> _Document excerpt_:
In 1976, the 1st record I got was called "Computer Music" & was on the great nonesuch label. It featured the work of J.K. Randall, Barry Vercoe, & Charles Dodge. Randall's work was probably the most interesting to me but all of it was good to learn about & hear. Within weeks I got a copy of Dodge's "Earth's Magnetic Field". To quote from the liner notes for that:

"To indicate the average level of magnetic activity for Earth, the Kp index has been established." "The succession of notes in the music corresponds to the natural succession of the Kp indices for the year 1961."

THAT was an exciting idea that I hadn't thought of!: Basing a piece of music around natural data, especially data relevant to the Earth as a celestial body. Cool. That was enough to make me interested in Dodge. The music itself is rather 'dry', but that's ok, the idea's great. Now, of course, Cage had already based music on star maps but the result hadn't been so pointedly scientific as these were.

> _Given entries_:
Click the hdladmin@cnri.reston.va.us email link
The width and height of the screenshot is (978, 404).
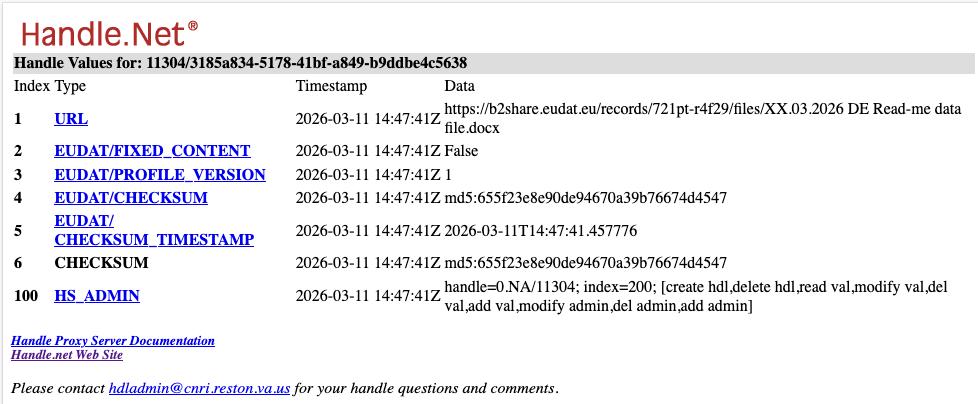point(199,388)
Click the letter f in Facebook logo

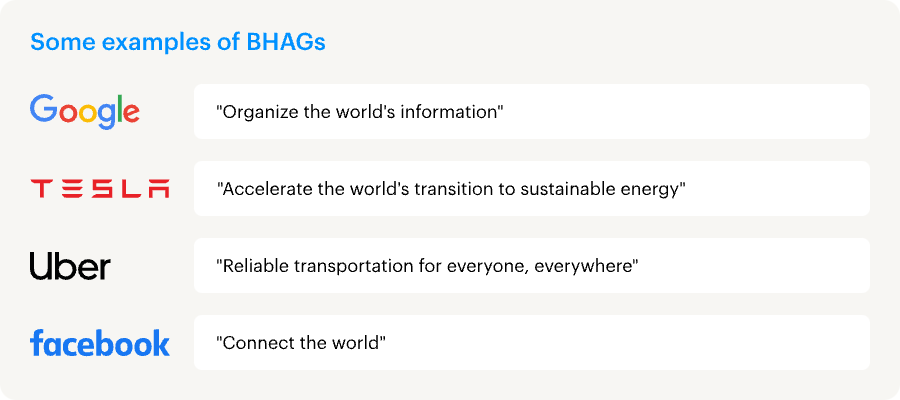(x=36, y=342)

> _Tasks to carry out_:
• a. Please check each statement against the Charles Dodge passage above and mark it yes or no, quoting the exact words from the passage that decide it.
(i) The first album the writer got came out on the Nonesuch label.
(ii) The notes in "Earth's Magnetic Field" follow the Kp indices for the year 1976.
(iii) The writer describes the music of "Earth's Magnetic Field" as lively.
• b. In the Charles Dodge passage, whose work on "Computer Music" did the writer find most interesting?

> _Expected responses_:
• a.
(i) Yes: "the 1st record I got was called "Computer Music" & was on the great nonesuch label"
(ii) No: "The succession of notes in the music corresponds to the natural succession of the Kp indices for the year 1961."
(iii) No: "The music itself is rather 'dry'"

• b. J.K. Randall's work.